The modern Western diet is K poor, my current working hypothesis is just that if people are lacking a nutrient, they continue to eat to get enough of it (eating not for calories but for getting the nutrient).
The info you turned up on historical NaCl intake is evidence that if that hypothesis is correct it might not be the ratio of K:Na that is relevant, but just the quantity of K. Which sounds plausible, given that any excess ions should be easy enough to eliminate in pee.
On the other hand this article says that exess sodium triggers the body’s emergency system trying to get it to store more fat: https://www.hs.fi/tiede/art-2000009775452.html
By the way, I really appreciate your passion for finding the truth, and not having people be mislead on their diets.
Ya coconout water is great. I just finished a week or so of going back to my pre-potato diet but substituting most of my drinks (usually water) for coconut water which gave me between 2800 mg and 6000 mg of K per day (so at least as much as one meal of potatoes).
A few questions:
Have you tried losing weight before and what was your experience then? (I ask because some people have legitimate doubt that this only works for people who haven’t really tried to lose weight before.)
Is your main goal in doing this to lose weight or to experiment?
If you want to just test out K and are curious about the role of K for you, you’re intervention is perfect.

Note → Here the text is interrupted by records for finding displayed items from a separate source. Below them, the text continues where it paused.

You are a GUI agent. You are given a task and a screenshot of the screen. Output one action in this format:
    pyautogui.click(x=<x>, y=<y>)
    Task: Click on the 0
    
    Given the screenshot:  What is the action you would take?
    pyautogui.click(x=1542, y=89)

If you mainly want to lose weight, then as Portia pointed out in some other comments here, there is another thing which is critical (as I will get to in future posts, I’m still finilizing some experiments) is a high volume/weight meal low in calories. Considering that you heat up stuff in the microwave, let me give you some good options which are also high in K
* Canned or boxed tomatoe soup (as long as they don’t add too much Na in it)
* Canned Red/Black kidney beans (add a bit of sour cream, hot sauce, herbs, to make tasty)

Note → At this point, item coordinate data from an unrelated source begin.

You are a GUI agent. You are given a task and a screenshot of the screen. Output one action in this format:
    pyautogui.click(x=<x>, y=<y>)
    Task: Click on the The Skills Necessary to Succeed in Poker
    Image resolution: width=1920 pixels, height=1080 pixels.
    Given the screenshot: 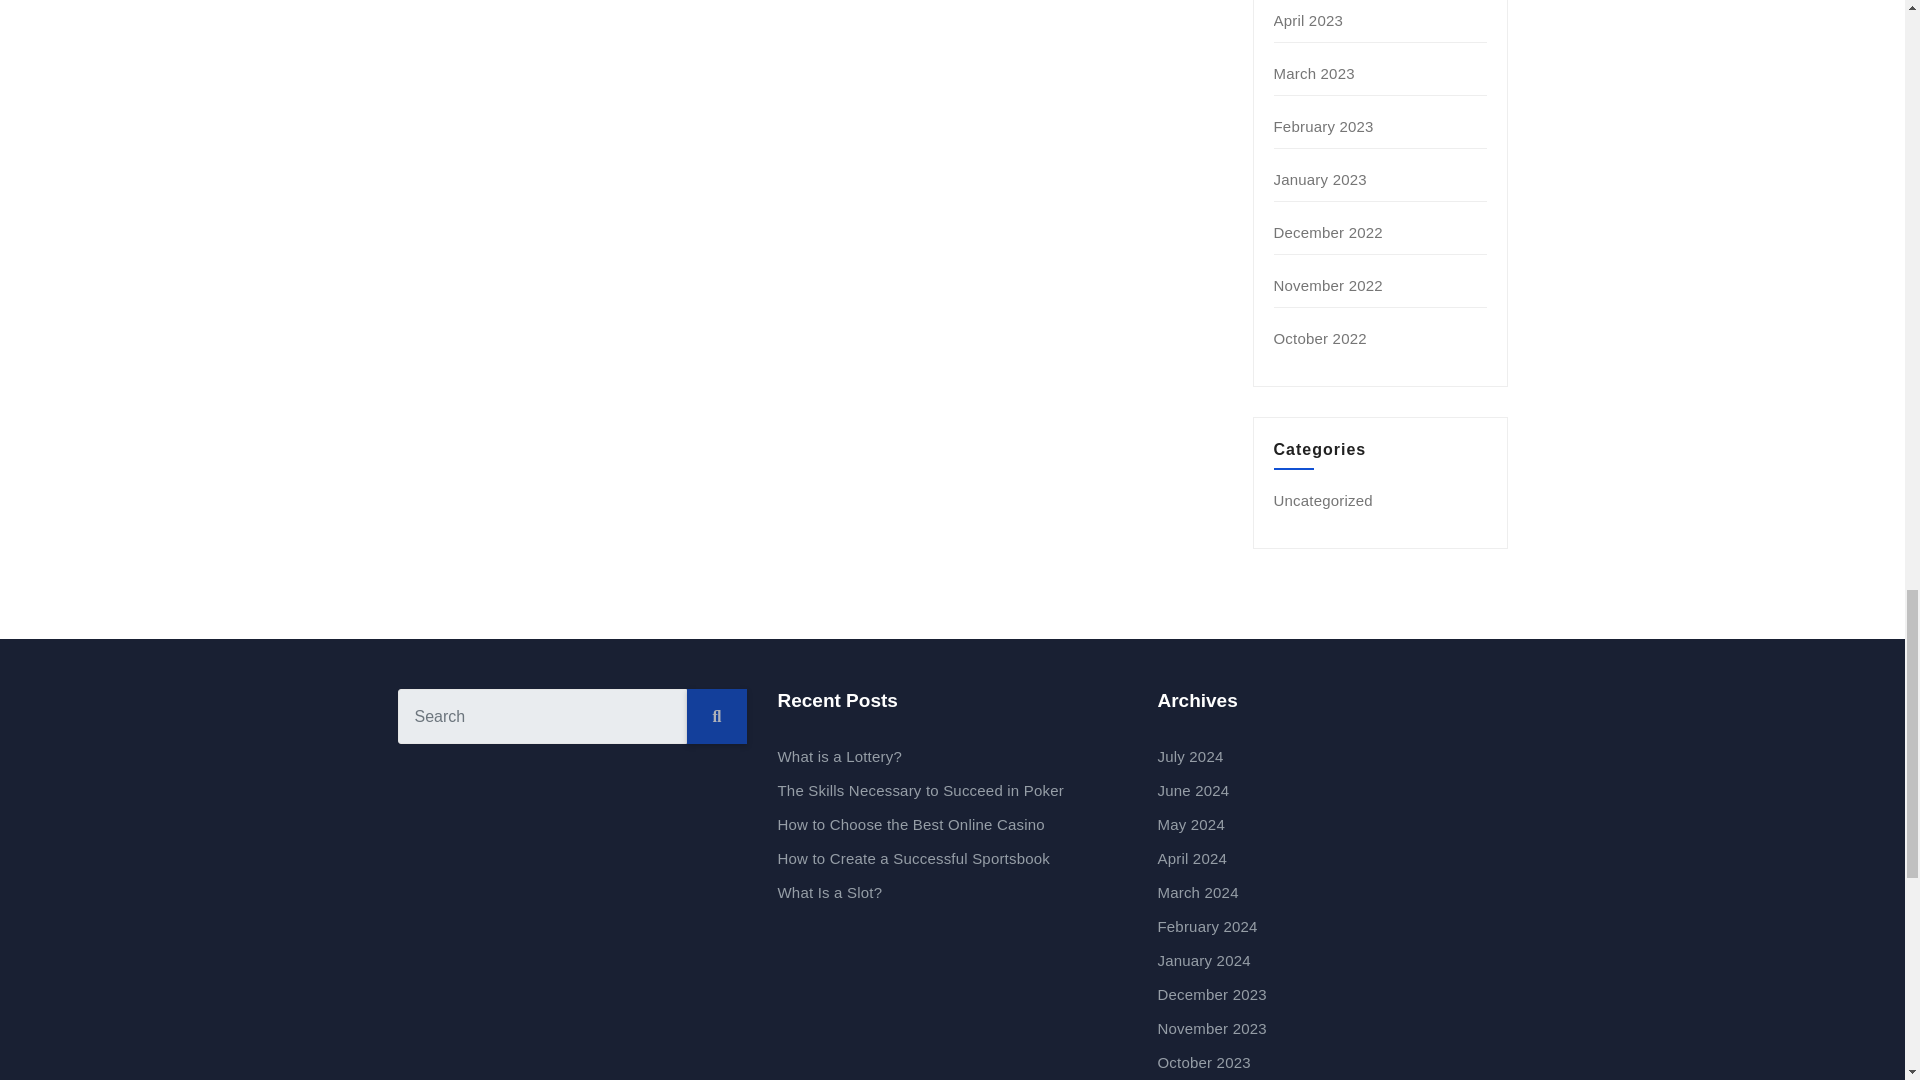 What is the action you would take?
    pyautogui.click(x=920, y=790)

* Really any type of canned beans or legumes (just look for low sodium content).
Looking forward to hear about your experience.
Super good point. So to add to this, coffee is another thing I tracked, and coffee also seemed to have an effect in weightloss.
I don’t really want to go to unhealthy levels of BMI so I don’t really want to go down much lower. I’m currently doing some more experimentation for the next posts so I’m intentionally back at a BMI of 26. Maybe eventually I will try to get to 24 after I’m done the current experiments, but I doubt I will want to get lower than that.
To answer your question about can it get me to 20. I don’t really know, everything shows me that it was not harder to lose weight when I was at 29 than when I was 26 BMI but I subjectively felt that at 25.5 it started getting harder, but it might later it felt like it was just a plateau which eventually went away. So I’m not sure.
Yes, I have an average muscle mass.
According to my new and improved body scale which claims to test body fat %, when I was at BMI of 24.7, my body fat % was 19,8% , but I don’t know how much I trust this figure, I don’t think those scales a reliable way to track absolute values even if they are probably ok to track relative change in those values.
I’d also love to know if it would work for you. I’d would be great if you would test it and report back :)
I had 500g of potatos a day and didn’t change the other meals.
Strong agree with potatoes being tasty and being able to make them in so many ways.
Thanks for this info. Ya this really goes in the direction of what I think is happening.